Besonders deutlich wird dies, wenn dem mit der Zwangsvollstreckung beauftragten Rechtsanwalt das Mandat nach Entgegennahme der Information oder nach Eingang des Antrags auf Erlass eines Pfändungs- und Überweisungsbeschlusses entzogen wird. In diesem Fall wird die Vergütung des Anwalts gem. § 8 Abs. 1 S. 1 RVG mit der Erledigung des Auftrags fällig, so dass er die fällige Verfahrensgebühr nach Nr. 3309 VV RVG nebst Auslagen sofort abrechnen kann. Diese Abrechnung erfolgt selbstverständlich nach dem Betrag der zu vollstreckenden Geldforderung. Die Gegenmeinung mutet dem Rechtsanwalt zu, mit der Abrechnung der bereits fälligen Vergütung abzuwarten, bis sich herausstellt, welchen Erfolg die Vollstreckungsmaßnahme hat. Hierfür gibt es jedoch keine gesetzliche Grundlage. Außerdem wird vielfach der aus dem Mandat ausgeschiedene Anwalt keinerlei Erkenntnisse über den weiteren Verlauf der von ihm eingeleiteten Vollstreckungsmaßnahme haben.

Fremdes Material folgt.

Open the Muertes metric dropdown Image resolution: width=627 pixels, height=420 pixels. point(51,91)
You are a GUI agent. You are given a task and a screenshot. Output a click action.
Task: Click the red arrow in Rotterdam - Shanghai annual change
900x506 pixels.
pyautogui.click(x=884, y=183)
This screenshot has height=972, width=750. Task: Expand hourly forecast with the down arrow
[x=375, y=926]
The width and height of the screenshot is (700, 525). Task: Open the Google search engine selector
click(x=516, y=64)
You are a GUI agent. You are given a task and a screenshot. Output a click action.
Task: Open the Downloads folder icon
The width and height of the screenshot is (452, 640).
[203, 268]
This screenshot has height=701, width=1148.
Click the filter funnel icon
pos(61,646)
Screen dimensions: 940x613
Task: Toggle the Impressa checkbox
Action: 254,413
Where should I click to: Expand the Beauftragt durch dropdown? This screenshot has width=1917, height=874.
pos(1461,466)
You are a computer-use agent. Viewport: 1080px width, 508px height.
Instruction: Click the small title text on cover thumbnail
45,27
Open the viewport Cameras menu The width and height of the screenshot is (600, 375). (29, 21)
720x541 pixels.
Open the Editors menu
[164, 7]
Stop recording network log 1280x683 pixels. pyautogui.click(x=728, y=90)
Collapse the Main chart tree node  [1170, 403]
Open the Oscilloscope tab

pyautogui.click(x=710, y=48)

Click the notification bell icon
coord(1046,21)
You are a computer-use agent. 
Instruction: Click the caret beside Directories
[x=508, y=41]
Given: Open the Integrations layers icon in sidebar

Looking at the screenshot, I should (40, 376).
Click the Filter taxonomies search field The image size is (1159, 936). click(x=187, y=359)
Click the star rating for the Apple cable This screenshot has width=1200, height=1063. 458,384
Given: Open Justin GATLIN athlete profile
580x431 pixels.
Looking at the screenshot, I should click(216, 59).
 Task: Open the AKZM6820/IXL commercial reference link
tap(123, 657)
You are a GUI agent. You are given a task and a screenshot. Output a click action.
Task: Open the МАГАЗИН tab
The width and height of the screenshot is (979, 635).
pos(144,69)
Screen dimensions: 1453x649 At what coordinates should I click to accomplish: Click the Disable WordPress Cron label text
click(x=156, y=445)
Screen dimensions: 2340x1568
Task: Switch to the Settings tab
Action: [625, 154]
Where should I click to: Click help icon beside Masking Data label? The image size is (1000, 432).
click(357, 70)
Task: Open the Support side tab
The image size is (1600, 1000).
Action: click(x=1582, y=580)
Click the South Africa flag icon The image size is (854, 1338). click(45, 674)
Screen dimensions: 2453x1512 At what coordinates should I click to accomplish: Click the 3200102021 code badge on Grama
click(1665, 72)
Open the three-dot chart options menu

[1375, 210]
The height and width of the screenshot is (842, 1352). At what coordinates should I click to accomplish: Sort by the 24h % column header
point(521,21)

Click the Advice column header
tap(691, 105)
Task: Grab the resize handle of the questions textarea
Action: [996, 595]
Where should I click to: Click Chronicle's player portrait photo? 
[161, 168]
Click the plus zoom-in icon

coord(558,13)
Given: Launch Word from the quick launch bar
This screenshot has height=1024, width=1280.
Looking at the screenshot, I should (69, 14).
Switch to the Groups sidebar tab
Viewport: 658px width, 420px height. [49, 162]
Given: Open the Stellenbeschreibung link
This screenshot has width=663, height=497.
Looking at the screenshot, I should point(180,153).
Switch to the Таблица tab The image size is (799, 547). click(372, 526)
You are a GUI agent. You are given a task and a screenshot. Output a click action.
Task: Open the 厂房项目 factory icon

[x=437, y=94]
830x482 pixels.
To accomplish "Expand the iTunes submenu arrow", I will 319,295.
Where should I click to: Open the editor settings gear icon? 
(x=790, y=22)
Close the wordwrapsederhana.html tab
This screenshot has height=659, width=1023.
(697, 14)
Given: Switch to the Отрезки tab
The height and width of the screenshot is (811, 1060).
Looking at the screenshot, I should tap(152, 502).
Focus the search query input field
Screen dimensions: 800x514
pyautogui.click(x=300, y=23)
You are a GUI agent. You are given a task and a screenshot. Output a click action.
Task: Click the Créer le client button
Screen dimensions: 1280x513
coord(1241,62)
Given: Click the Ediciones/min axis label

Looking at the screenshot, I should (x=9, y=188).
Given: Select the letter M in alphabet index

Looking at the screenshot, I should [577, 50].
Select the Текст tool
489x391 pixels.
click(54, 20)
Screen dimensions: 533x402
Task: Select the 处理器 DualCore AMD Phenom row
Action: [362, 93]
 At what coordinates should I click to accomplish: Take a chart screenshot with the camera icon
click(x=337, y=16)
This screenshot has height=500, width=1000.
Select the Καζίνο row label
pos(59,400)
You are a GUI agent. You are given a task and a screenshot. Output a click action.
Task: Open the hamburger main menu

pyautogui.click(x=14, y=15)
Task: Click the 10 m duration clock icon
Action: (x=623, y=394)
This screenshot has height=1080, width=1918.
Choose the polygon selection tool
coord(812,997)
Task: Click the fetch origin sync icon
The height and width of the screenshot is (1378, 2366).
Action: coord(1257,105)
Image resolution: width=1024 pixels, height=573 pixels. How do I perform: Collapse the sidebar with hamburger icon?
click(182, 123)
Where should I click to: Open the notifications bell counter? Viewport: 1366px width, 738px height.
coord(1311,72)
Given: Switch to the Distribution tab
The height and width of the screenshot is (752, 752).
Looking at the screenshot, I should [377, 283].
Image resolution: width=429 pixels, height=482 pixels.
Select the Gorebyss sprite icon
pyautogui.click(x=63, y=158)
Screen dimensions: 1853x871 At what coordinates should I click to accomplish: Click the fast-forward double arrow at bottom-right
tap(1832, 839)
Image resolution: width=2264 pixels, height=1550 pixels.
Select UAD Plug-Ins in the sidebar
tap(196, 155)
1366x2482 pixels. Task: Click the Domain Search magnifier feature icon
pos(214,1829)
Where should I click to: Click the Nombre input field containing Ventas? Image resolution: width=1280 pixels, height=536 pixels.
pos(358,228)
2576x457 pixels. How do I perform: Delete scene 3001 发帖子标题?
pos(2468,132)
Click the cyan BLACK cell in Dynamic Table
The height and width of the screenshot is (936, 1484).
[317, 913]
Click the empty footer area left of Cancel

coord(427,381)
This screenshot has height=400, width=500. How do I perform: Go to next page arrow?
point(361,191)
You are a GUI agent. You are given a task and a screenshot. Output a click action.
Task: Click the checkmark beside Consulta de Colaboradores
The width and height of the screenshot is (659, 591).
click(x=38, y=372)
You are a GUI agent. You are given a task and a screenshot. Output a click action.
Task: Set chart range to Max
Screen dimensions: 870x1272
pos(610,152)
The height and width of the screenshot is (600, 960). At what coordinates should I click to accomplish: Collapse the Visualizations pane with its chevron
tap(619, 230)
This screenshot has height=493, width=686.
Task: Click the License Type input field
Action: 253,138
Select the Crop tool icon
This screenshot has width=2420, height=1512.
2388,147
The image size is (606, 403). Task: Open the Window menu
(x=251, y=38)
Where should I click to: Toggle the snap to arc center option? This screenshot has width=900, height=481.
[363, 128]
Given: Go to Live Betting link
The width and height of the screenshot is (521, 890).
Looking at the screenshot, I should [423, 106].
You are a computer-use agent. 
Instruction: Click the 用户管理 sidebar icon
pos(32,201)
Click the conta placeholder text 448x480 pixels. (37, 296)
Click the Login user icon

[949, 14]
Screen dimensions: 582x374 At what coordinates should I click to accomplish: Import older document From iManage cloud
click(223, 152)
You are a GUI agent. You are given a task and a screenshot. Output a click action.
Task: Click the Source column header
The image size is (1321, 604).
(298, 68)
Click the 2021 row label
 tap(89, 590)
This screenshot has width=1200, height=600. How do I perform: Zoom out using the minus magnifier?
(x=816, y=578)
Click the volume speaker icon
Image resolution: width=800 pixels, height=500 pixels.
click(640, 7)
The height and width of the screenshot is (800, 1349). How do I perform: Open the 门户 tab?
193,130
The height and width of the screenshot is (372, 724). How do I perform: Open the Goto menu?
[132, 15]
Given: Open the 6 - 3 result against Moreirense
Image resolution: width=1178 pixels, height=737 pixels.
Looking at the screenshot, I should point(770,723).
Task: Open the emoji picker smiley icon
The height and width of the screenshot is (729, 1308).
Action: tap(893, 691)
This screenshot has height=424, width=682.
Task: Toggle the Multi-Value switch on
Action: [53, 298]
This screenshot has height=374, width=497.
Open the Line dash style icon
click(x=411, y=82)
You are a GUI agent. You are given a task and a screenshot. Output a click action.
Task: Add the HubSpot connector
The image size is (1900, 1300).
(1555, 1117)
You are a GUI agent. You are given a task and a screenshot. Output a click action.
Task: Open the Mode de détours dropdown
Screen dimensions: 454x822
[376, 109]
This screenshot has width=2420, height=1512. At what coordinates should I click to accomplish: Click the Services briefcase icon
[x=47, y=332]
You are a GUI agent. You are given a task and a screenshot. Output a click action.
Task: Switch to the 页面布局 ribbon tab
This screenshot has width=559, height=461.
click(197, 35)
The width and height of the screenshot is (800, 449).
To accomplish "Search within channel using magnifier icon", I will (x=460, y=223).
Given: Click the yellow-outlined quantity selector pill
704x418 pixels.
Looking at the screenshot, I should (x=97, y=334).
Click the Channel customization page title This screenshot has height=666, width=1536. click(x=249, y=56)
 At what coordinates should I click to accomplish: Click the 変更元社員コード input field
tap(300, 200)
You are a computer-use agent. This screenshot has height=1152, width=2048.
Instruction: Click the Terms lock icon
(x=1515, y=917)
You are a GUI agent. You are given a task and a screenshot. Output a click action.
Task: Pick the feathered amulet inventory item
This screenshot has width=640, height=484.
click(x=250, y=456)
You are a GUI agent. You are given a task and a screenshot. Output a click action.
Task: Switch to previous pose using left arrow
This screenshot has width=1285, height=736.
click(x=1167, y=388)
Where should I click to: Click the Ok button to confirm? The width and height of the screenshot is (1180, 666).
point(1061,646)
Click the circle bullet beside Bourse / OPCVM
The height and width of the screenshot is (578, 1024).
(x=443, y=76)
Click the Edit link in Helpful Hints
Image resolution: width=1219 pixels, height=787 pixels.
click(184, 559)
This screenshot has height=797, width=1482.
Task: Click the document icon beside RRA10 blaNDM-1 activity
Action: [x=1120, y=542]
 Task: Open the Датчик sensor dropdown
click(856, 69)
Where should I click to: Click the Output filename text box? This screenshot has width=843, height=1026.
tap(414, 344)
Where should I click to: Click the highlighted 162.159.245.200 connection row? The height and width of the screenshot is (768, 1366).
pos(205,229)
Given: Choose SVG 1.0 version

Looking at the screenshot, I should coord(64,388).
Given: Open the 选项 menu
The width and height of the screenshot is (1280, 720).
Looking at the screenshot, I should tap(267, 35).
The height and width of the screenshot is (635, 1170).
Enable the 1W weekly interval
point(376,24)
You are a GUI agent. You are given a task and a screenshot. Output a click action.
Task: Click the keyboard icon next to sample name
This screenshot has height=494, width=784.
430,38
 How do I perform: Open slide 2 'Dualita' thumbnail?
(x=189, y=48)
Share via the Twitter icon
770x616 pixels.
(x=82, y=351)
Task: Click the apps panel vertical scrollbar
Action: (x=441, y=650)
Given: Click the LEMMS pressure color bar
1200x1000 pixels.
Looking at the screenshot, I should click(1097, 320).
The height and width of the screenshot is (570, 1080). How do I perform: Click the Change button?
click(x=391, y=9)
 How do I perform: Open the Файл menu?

Hier wird wieder die unterschiedliche gesetzliche Regelung in § 25 Abs. 1 Nr. 1 Hs. 1 RVG einerseits und in dessen Halbsatz 2 andererseits verständlich. Ob eine Forderung gegen den Drittschuldner werthaltig ist, stellt sich erst nach erfolgter Forderungspfändung oder sogar noch später heraus, so dass für den Gegenstandswert grundsätzlich von "dem Betrag der zu vollstreckenden Geldforderung" auszugehen ist, der ja von vornherein feststeht. Demgegenüber kann der Wert eines zu pfändenden bestimmten Gegenstandes bei entsprechender Sachkunde von Anfang an ermittelt oder jedenfalls geschätzt werden. In beiden Fällen kann damit der Verfahrensbevollmächtige seine Gebühr(en) nach Fälligkeit berechnen, ohne den Erfolg der Vollstreckungsmaßnahme abwarten zu müssen.